Turkey was informed of Mr. Trump’s decision, according to an American official who spoke on the condition of anonymity because he was discussing private diplomatic communications.
The Turkish government had no immediate reaction, with officials declining to comment before Mr. Erdogan’s office did.
But the move was likely to anger Mr. Erdogan, who has been pressing the United States to lessen its support for the Syrian Kurds, which the United States considers its most reliable partner against the Islamic State but which Turkey views as terrorists allied with a Kurdish insurgency in Turkey.
While the Kurds are combat-hardened fighters, American officials have said that they will need antitank missiles, heavy machine guns, mortars and armored vehicles to take on Islamic State fighters in Raqqa, who are well equipped and have fortified their positions.

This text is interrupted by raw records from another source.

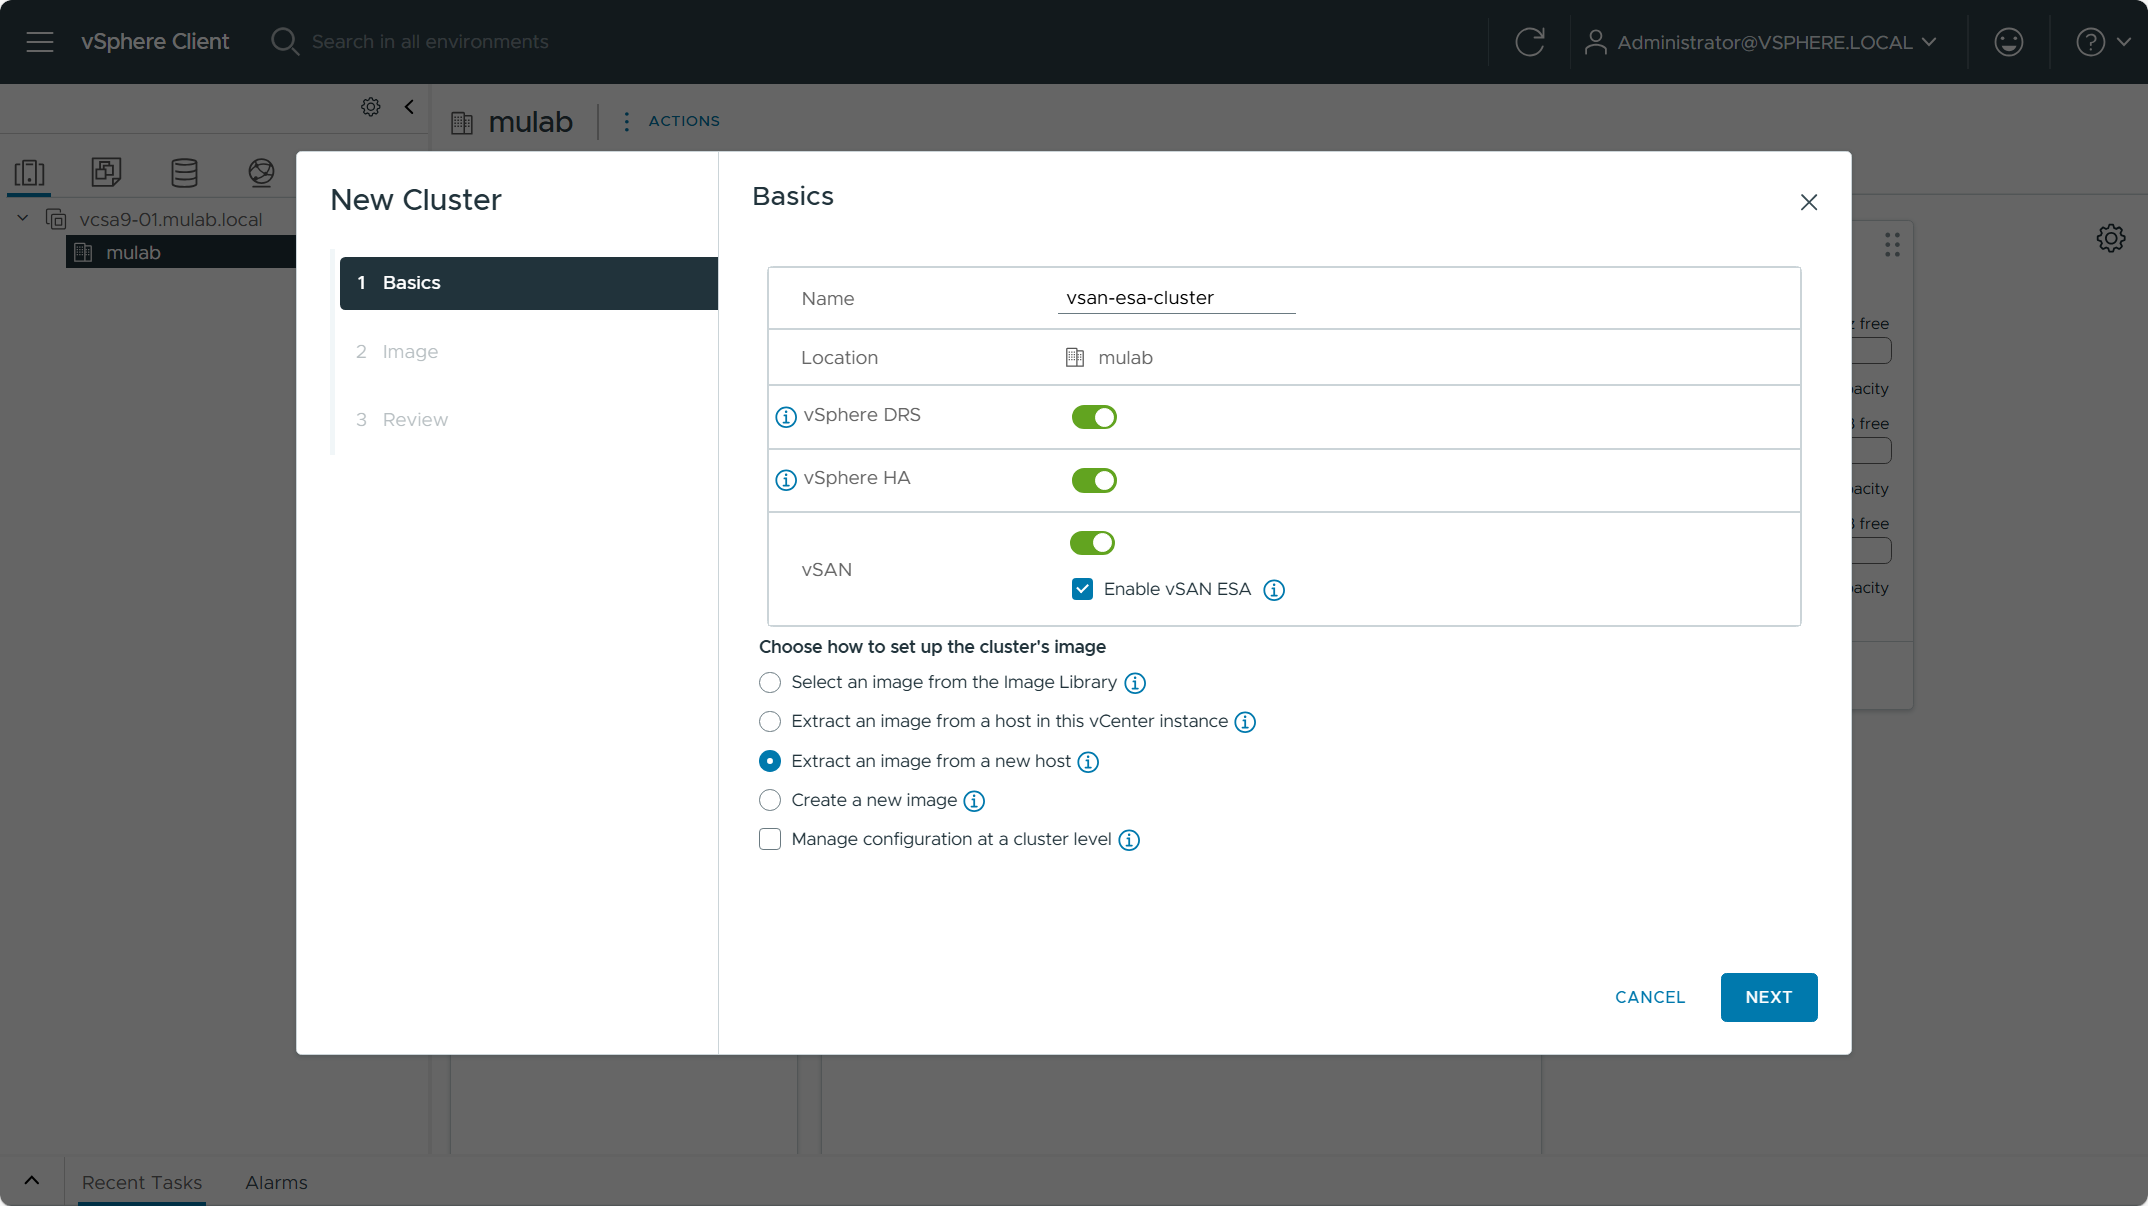2148x1206 pixels.
Task: Click the refresh icon in top bar
Action: click(1529, 42)
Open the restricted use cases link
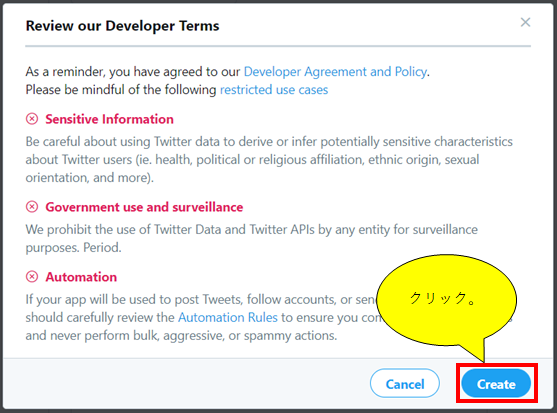Screen dimensions: 557x413 click(x=274, y=90)
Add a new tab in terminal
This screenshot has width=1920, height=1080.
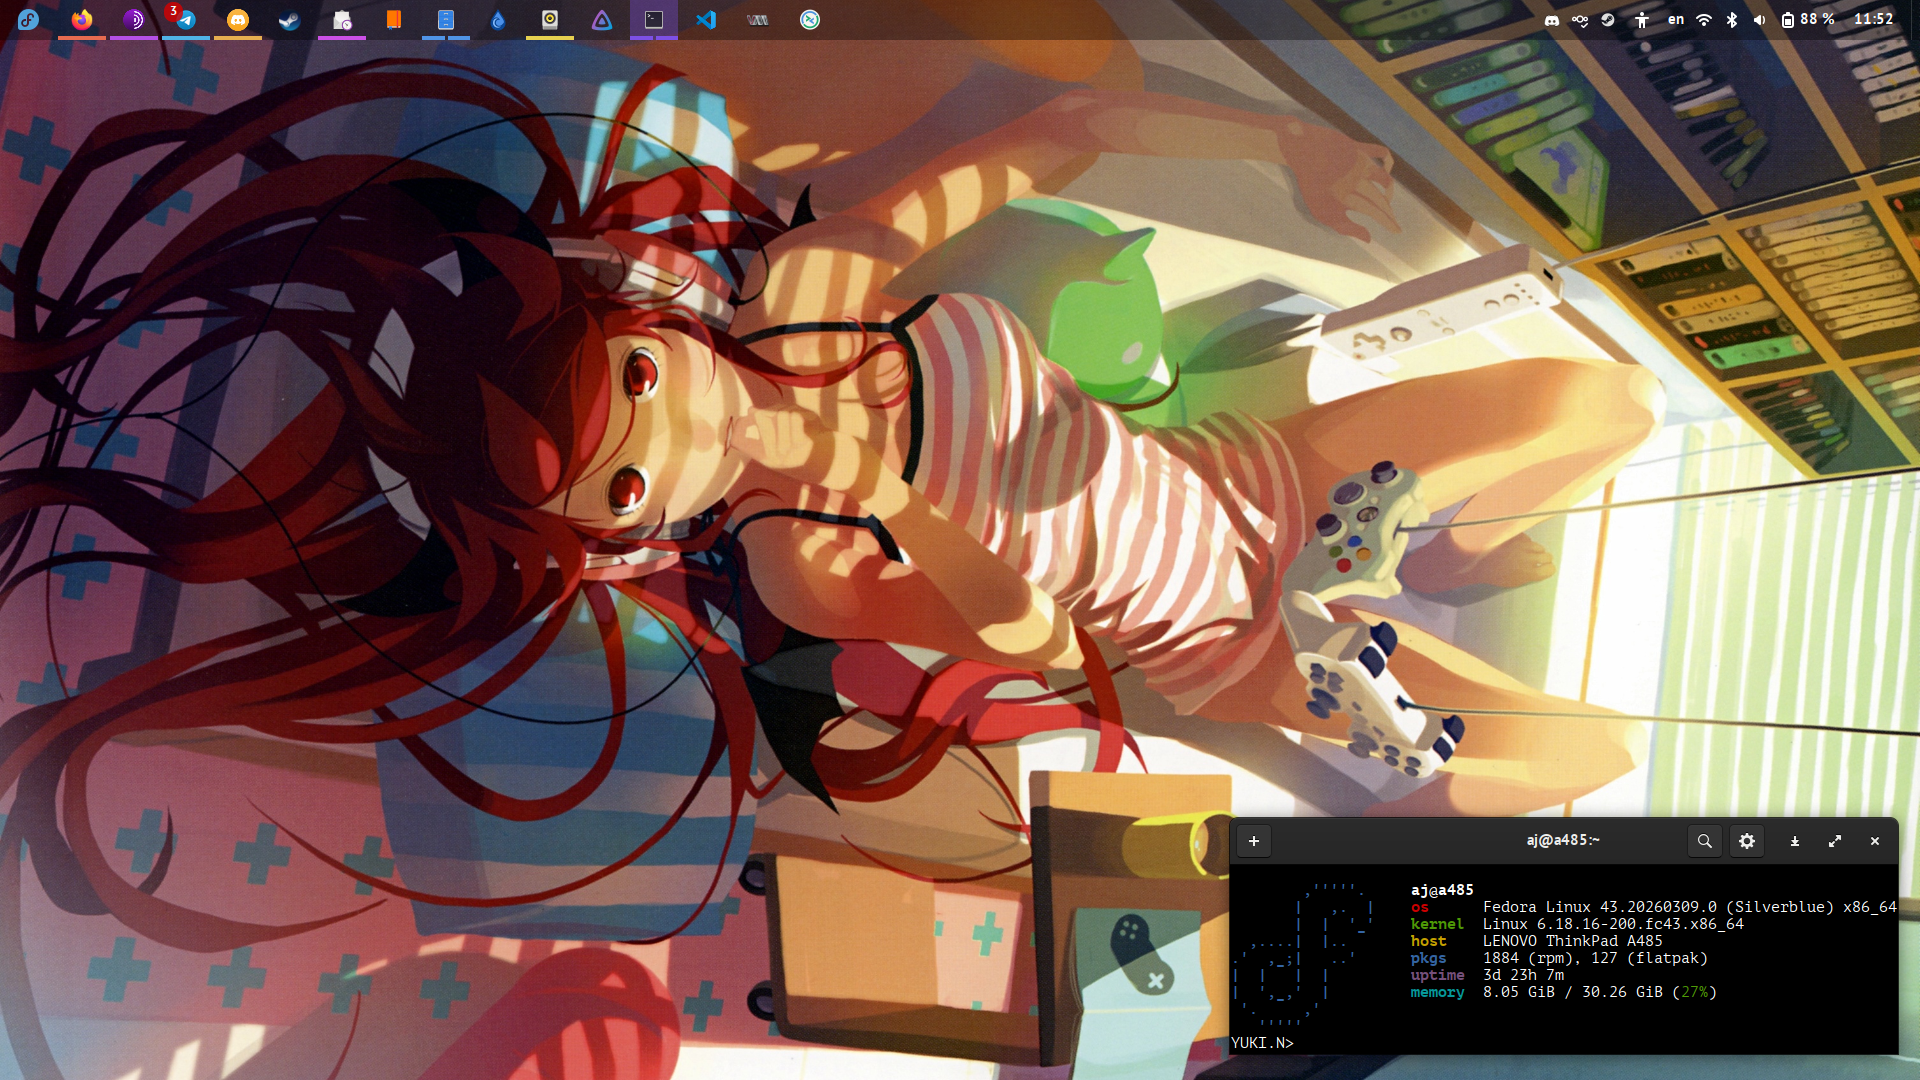pyautogui.click(x=1254, y=841)
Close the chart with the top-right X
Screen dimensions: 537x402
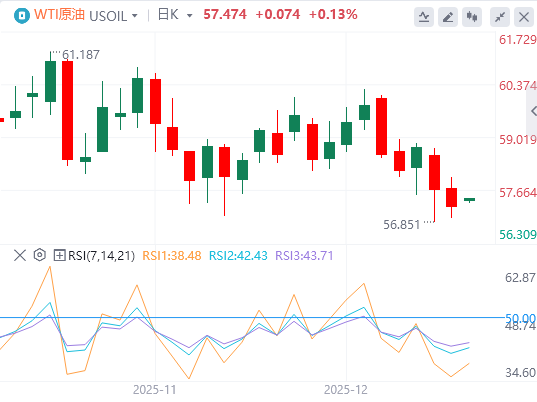(x=524, y=17)
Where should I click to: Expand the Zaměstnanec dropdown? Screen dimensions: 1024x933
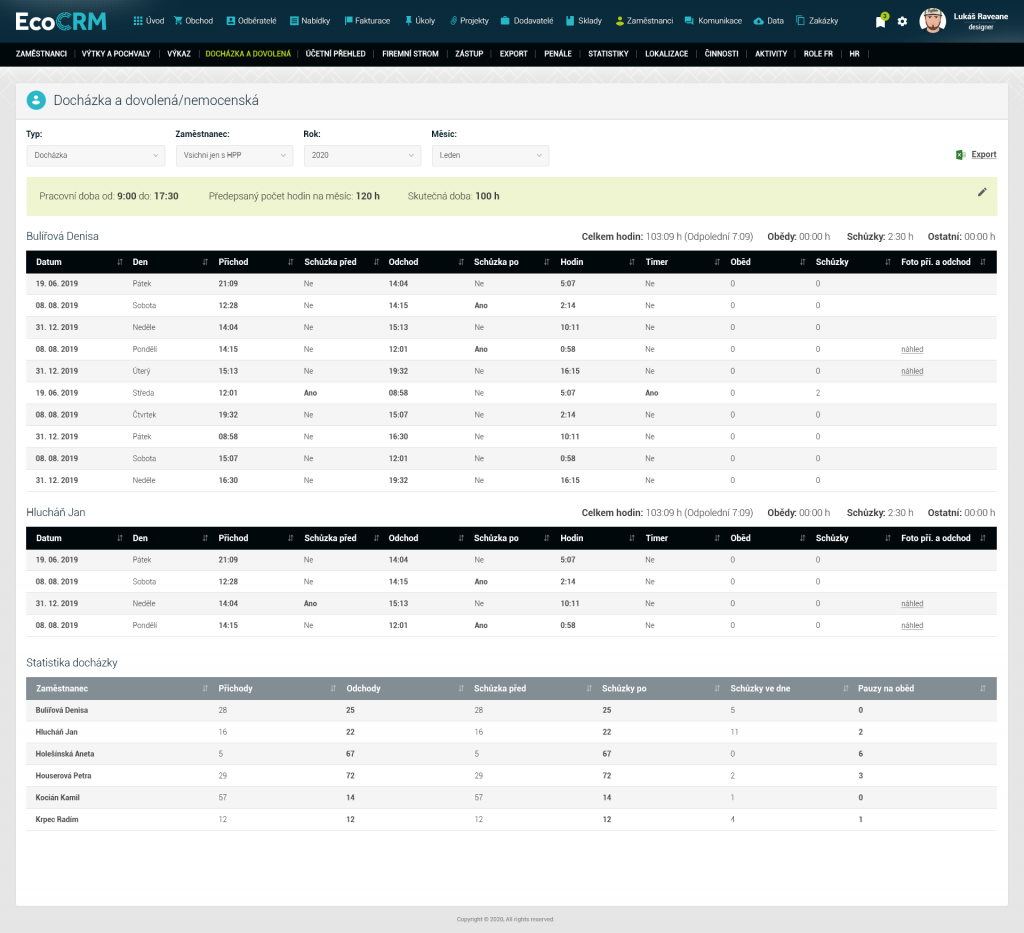point(234,155)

It is not clear how the Trump administration plans to avoid a backlash from Turkey. But American military officials have previously suggested that the United States might provide the Kurdish fighters with just enough weapons to take Raqqa while restricting the supply of arms and ammunition they would receive after that operation ends.
“We would be transparent with them,” Gen. Joseph L. Votel, the commander of the United States Central Command, said of the Turks during a visit to Syria in February. “We could meter things like ammunition.”
Dana W. White, the chief Pentagon spokeswoman, announced the decision in a statement on Tuesday.
“We are keenly aware of the security concerns of our coalition partner Turkey,” Ms. White said. “We want to reassure the people and government of Turkey that the U.S. is committed to preventing additional security risks and protecting our NATO ally.”
In some ways, the announcement formalizes what had already been in practice. The United States has long been working with the Y.P.G., or People’s Protection Units, under the umbrella of the Syrian Democratic Forces. The Pentagon has always emphasized that the S.D.F. includes Arab fighters — and has played down the notion that the United States is working directly with the Y.P.G. — but in reality, the Y.P.G. is believed by both its supporters and its critics to be the dominant force in the S.D.F., providing the most experienced and cohesive fighters.
Still, it is a big step for the American military to be more open and formal about supporting a group with ties to the P.K.K., the militant group driving Turkey’s Kurdish insurgency.
Notably, the Pentagon statement did not list the Y.P.G. by name.
Syria analysts, as well as current and former senior American officials, said Mr. Trump’s decision was not surprising given the military’s insistence on arming the Kurds for the impending battle for Raqqa, but they warned it could damage broader relations with Turkey.
“This decision was probably necessary if the coalition to defeat the Islamic State was to take Raqqa without huge numbers of U.S. troops being directly involved,” said Andrew Exum, a former Army Ranger and top Pentagon official for Middle East policy. “But this decision — to arm a group closely associated with a foreign terrorist organization, and one that has waged a decades-long insurgency against the Turkish state — will likely reverberate through U.S. relations with Turkey for decades to come.”